### Problem description
Using the entries below, copy exactly each line from the line with "You are a GUI agent. The screenshot is 324×2576." up to and including the line with "[Farmacia Florio su Facebook] (93, 18)", with every picture left out.

### Provided entries

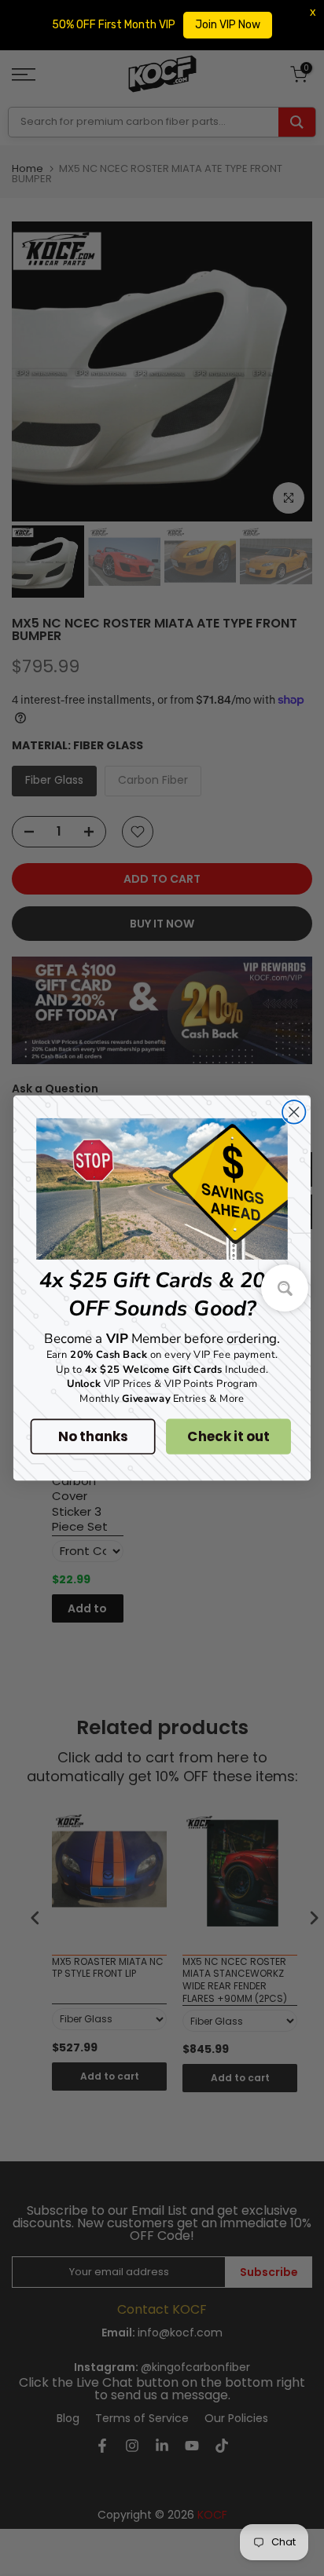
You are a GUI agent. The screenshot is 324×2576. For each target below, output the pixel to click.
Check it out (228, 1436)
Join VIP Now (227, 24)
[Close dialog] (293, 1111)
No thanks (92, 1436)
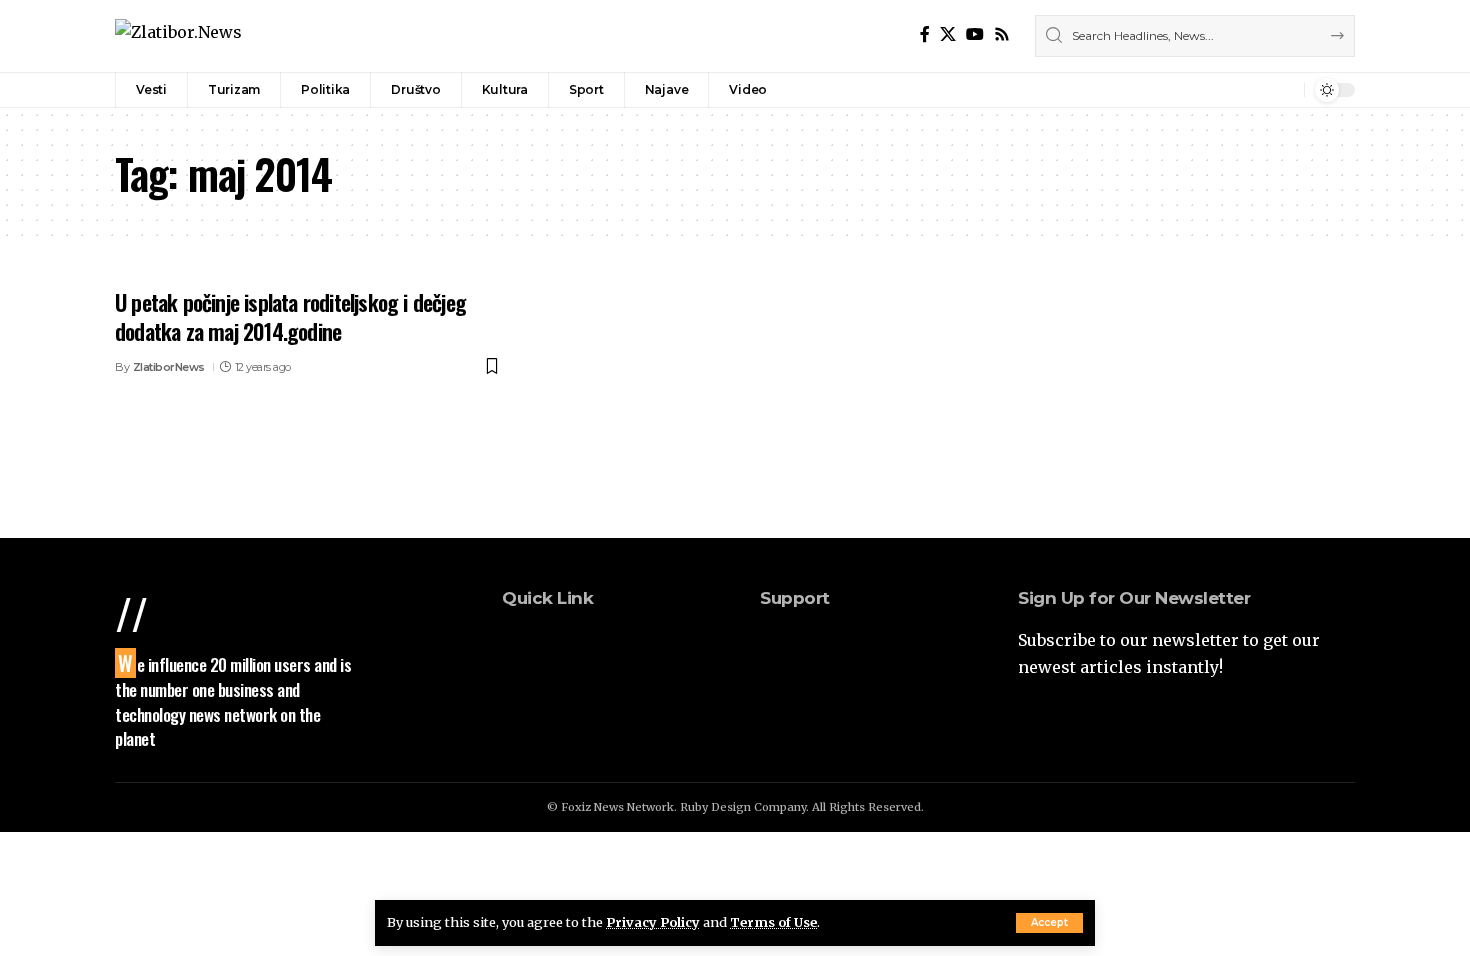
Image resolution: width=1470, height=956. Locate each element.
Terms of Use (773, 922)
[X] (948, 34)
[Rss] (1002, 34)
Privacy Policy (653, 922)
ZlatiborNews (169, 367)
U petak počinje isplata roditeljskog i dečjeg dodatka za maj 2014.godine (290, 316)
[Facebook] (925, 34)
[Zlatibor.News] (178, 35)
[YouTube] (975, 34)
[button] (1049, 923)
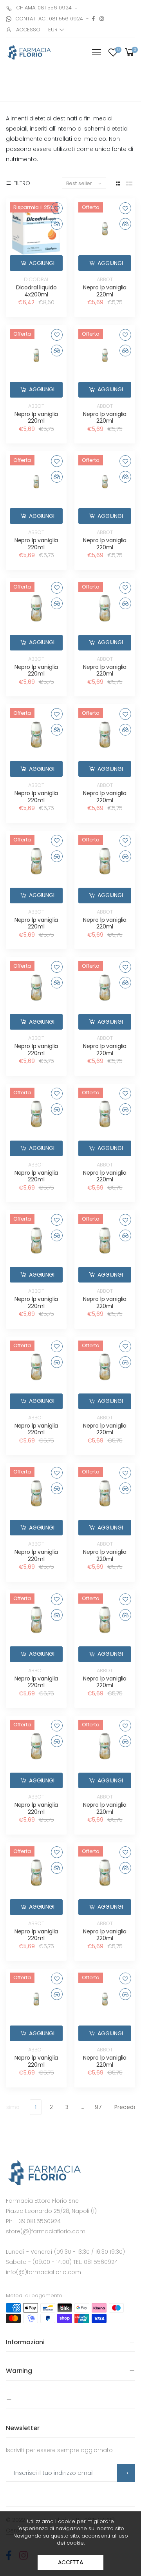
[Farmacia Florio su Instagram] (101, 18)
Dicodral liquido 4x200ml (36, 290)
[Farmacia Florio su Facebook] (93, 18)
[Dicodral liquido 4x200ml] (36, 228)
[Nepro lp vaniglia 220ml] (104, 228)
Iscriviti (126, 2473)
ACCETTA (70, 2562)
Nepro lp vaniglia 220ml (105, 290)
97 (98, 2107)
* * *
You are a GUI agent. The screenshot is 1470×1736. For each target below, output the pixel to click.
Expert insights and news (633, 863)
==
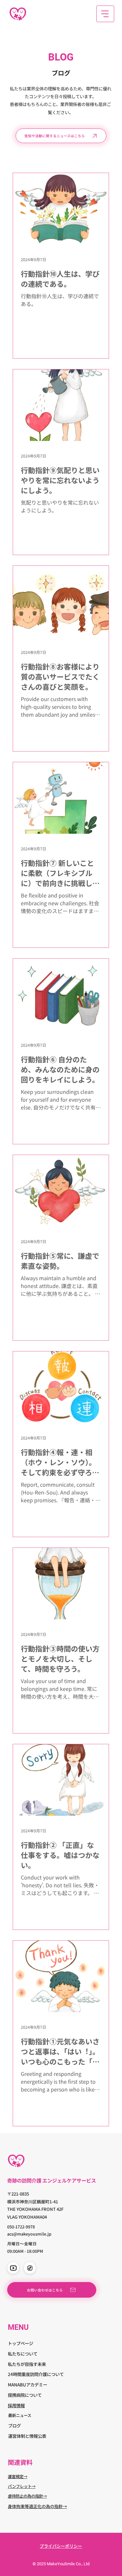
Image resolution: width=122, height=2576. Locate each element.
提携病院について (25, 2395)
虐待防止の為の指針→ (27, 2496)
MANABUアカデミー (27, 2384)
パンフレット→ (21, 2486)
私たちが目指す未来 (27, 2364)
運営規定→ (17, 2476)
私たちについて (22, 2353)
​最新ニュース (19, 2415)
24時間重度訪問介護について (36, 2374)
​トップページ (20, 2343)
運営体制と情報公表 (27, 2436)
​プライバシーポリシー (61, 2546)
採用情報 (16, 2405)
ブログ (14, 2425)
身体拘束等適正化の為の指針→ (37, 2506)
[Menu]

### Solution to this task
You are a GUI agent. The screenshot is 324×2576. For each target below, output the pixel to click.
Check it out (228, 1436)
Join VIP Now (227, 24)
[Close dialog] (293, 1111)
No thanks (92, 1436)
Image resolution: width=1470, height=956. Locate each element.
Terms of Use (773, 922)
[X] (948, 34)
[Rss] (1002, 34)
Privacy Policy (653, 922)
ZlatiborNews (169, 367)
U petak počinje isplata roditeljskog i dečjeg dodatka za maj 2014.godine (290, 316)
[Facebook] (925, 34)
[Zlatibor.News] (178, 35)
[YouTube] (975, 34)
[button] (1049, 923)
[Farmacia Florio su Instagram] (101, 18)
Dicodral liquido 4x200ml (36, 290)
[Farmacia Florio su Facebook] (93, 18)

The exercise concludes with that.